“Ti faccio fare la fine di Samuel Paty…“ Ormai il nome del povero docente ucciso e decapitato nel 2020 nei pressi di una scuola della regione Ile-de-France da un giovane terrorista islamico si è trasformato in una minaccia. Una minaccia che il procuratore della Repubblica del Tribunale di Bordeaux ha preso sul serio e ritenuta grave, se alla fine dell’udienza ha richiesto per il diciottenne imputato quattro mesi di carcere, evitabili se dopo i diciotto mesi di messa in prova (105 ore di lavori di pubblica utilità e stage di cittadinanza) dimostrerà di avere imparato la lezione. Il verdetto sarà reso noto il prossimo 9 agosto.
Cos’è successo? Il quotidiano Le Figaro – ma tutti i mezzi di informazione francesi ne parlano in questi giorni – ci racconta che nel mese di febbraio scorso uno studente di un liceo di Lormont, nei pressi di Bordeaux, avrebbe detto in classe, davanti a cinque testimoni, che un giorno o l’altro sarebbe arrivato in classe con un passamontagna e un coltellaccio e avrebbe ucciso il suo professore. Con le stesse modalità dell’omicidio di Samuel Paty, per l’appunto. I motivi? Sconosciuti. Lo stesso ragazzo non ha saputo spiegare il suo gesto, se non dichiarando che si era trattato di uno scherzo, una battuta per far ridere i suoi amici.
Di certo, però, non ha riso il professore minacciato, che ha denunciato l’episodio e non si spiega il perché di tanta violenza (finora, per fortuna, solo verbale), iniziata già negli anni precedenti. Come dimostrano le testimonianze acquisite, l’imputato avrebbe anche nel passato insultato e minacciato il professore e la sua famiglia, senza un motivo apparente. Lo stesso alunno, del resto, ha paradossalmente dichiarato agli inquirenti che il professore lo aveva aiutato durante il primo anno di liceo.
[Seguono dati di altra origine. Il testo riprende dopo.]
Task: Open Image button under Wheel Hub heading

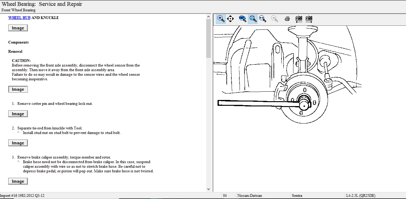Action: point(18,28)
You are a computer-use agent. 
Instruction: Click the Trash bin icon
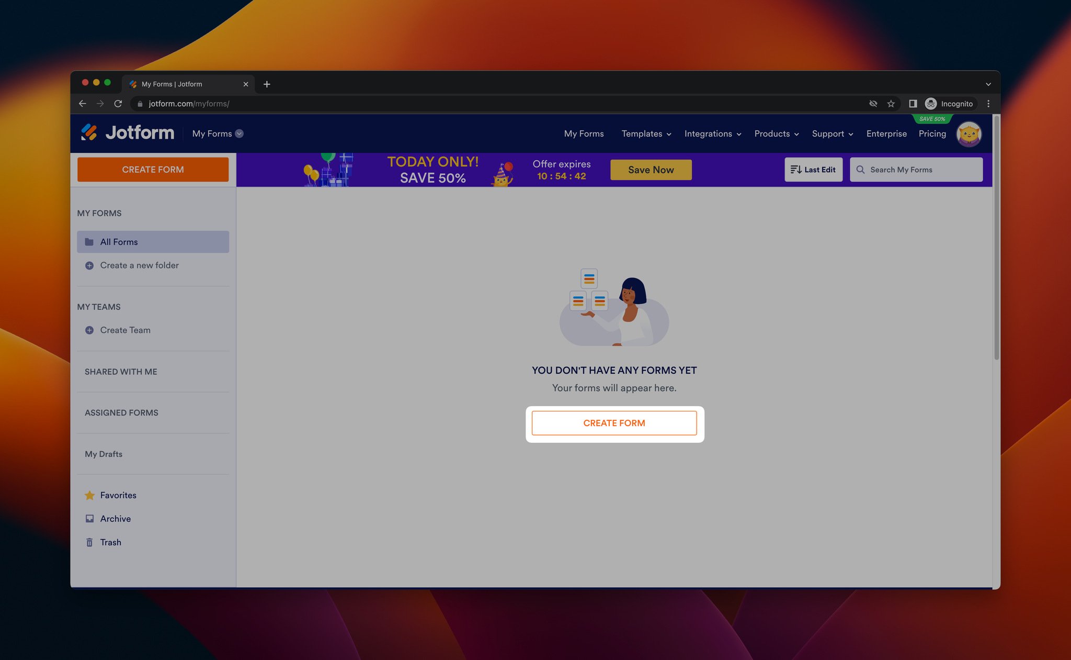[89, 542]
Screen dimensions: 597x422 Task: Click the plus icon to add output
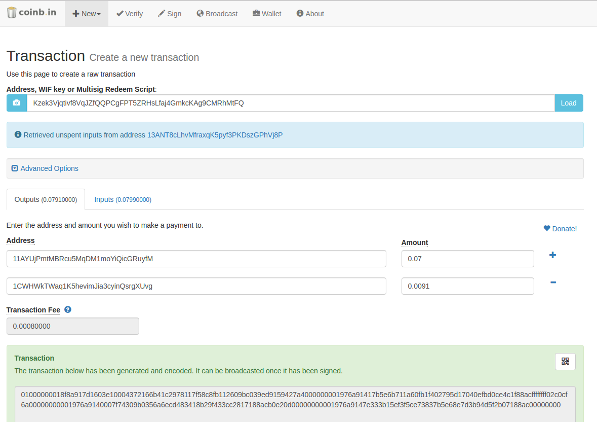pyautogui.click(x=552, y=255)
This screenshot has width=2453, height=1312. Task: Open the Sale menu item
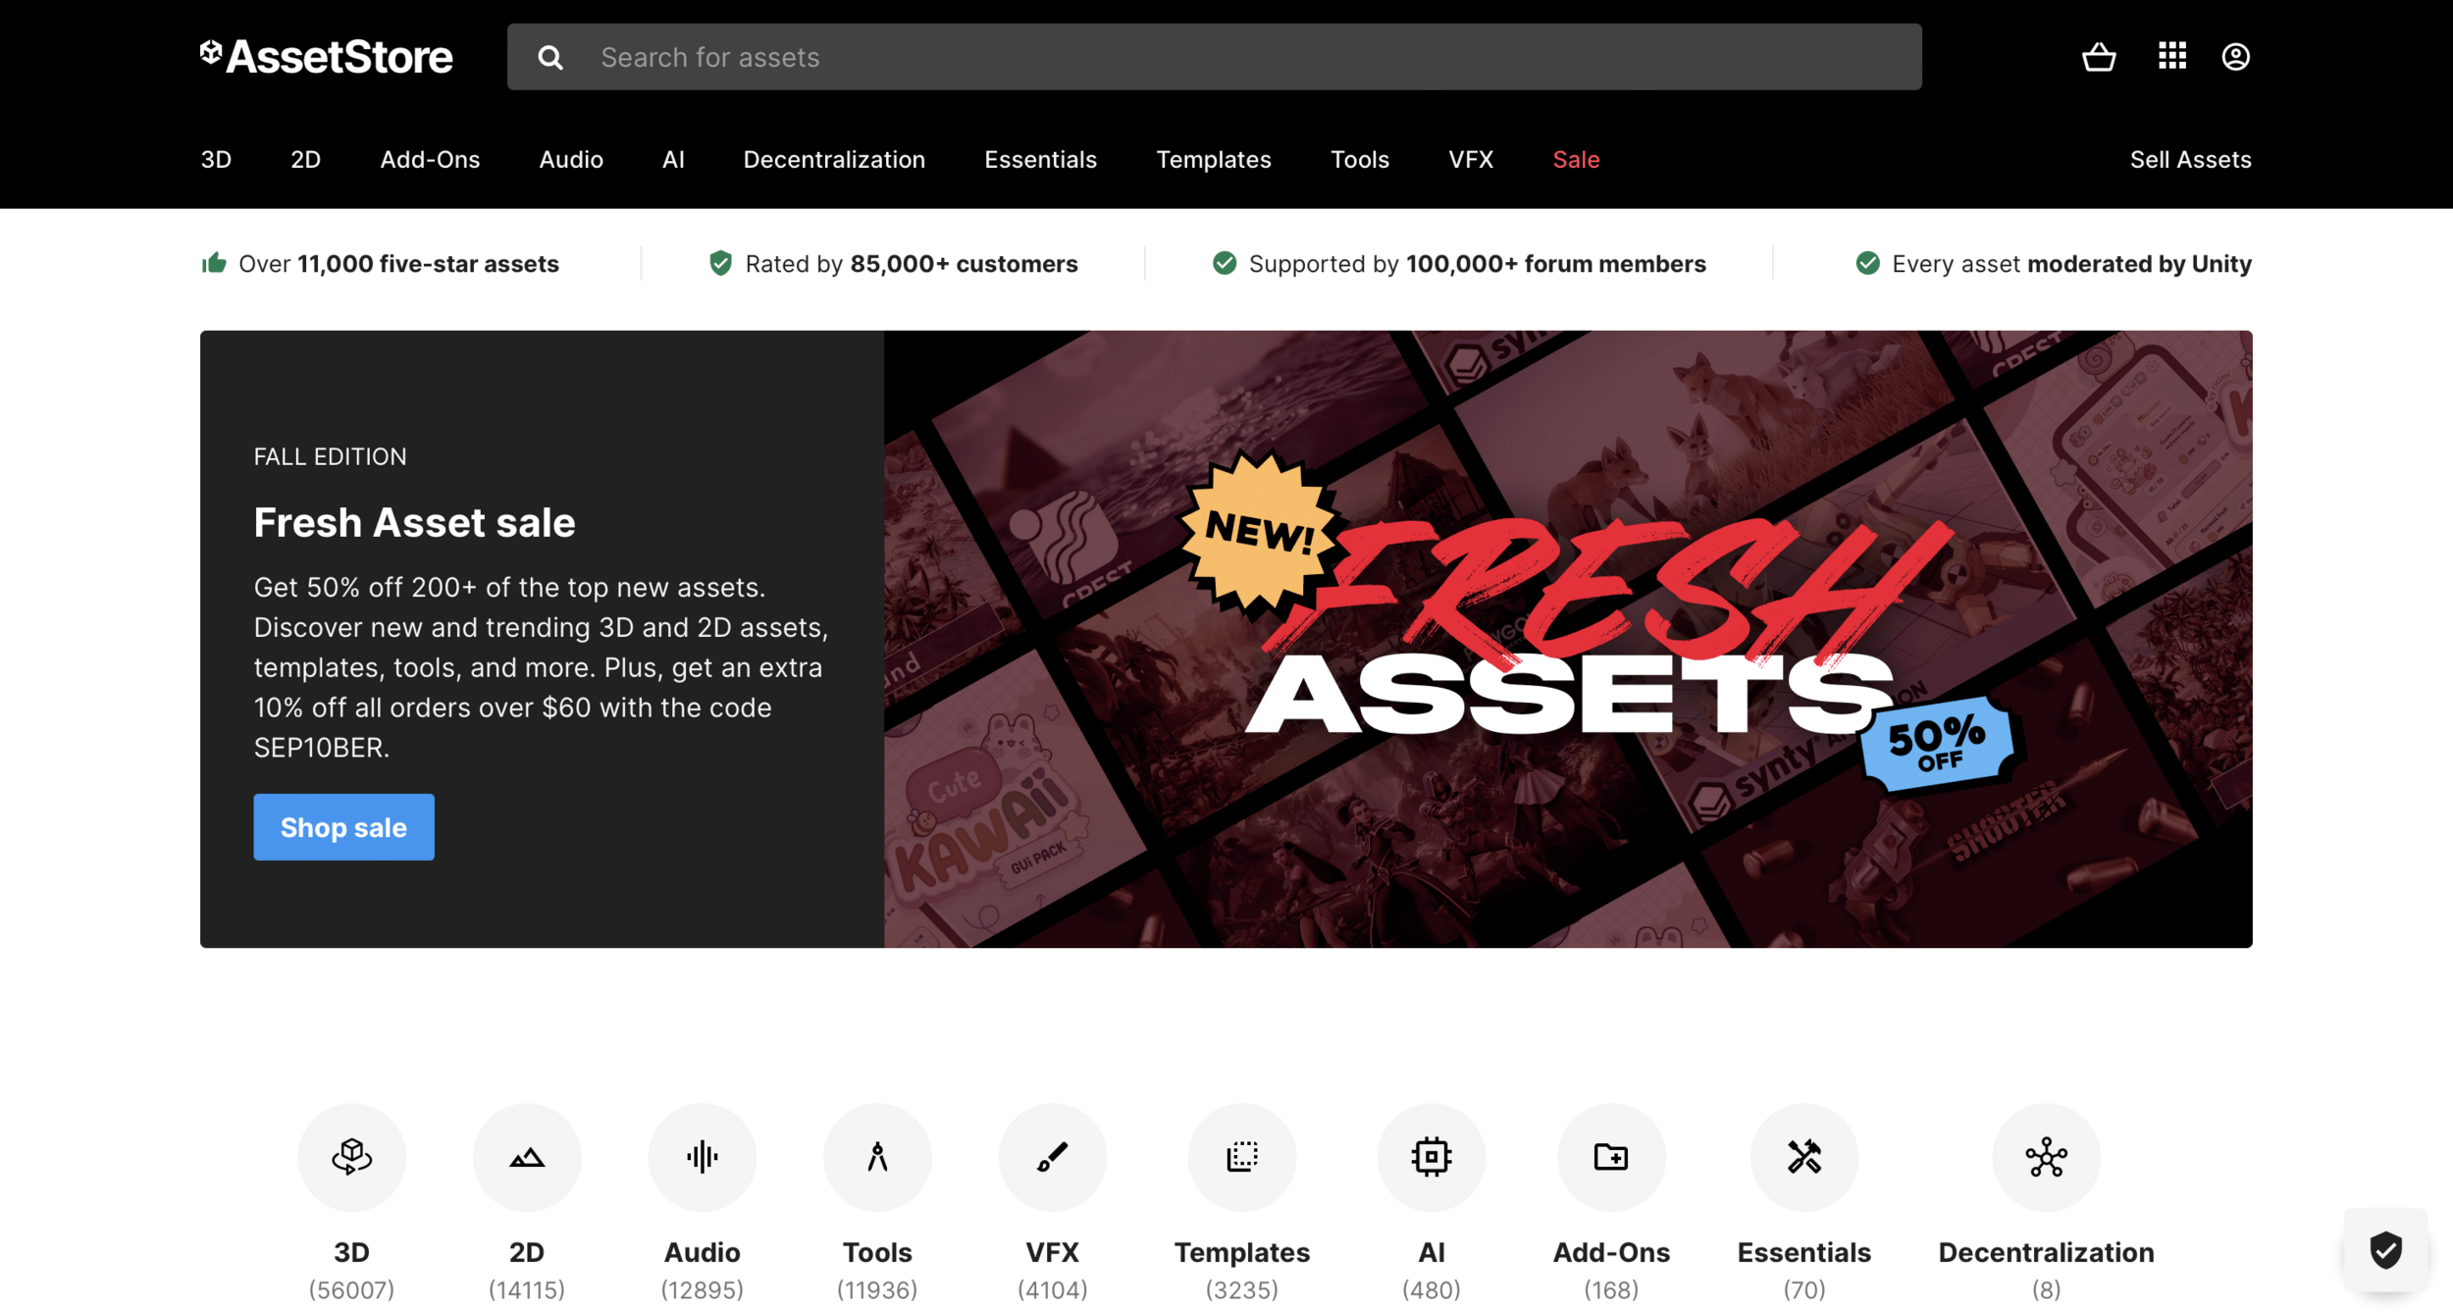pyautogui.click(x=1576, y=159)
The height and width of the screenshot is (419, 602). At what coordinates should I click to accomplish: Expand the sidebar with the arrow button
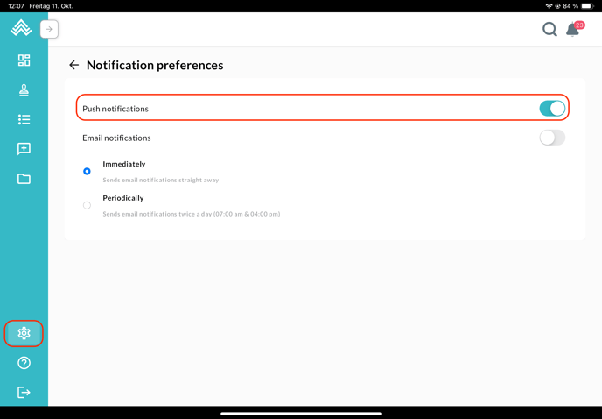[49, 29]
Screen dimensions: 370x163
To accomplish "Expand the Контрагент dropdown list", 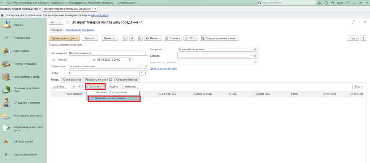I will 250,49.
Mistero, dunque, sulle motivazioni dell’ultima minaccia che ha, diciamo così, fatto traboccare il vaso.
Il docente, dal canto suo, se ne è rimasto a casa, impaurito, esercitando il cosiddetto “droit de retrait”, una norma che consente ai lavoratori francesi di non recarsi sul posto di lavoro – anche contro la volontà del datore di lavoro – se ritengono che ci sia un pericolo grave e imminente per la loro vita o per la loro salute. Non dimentichiamo, tra l’altro, che il docente ha subìto questa minaccia qualche giorno dopo l’omicidio di un’altra docente, pugnalata da un suo alunno in classe, durante l’esercizio delle sue funzioni. Proprio questa insegnante è stata appena insignita dal Presidente Macron della “Légion d’honneur”, la più alta onorificenza che la Repubblica assegna anche alle persone uccise o ferite durante il compimento del loro dovere e che sono riconosciute degne di ricevere questa distinzione.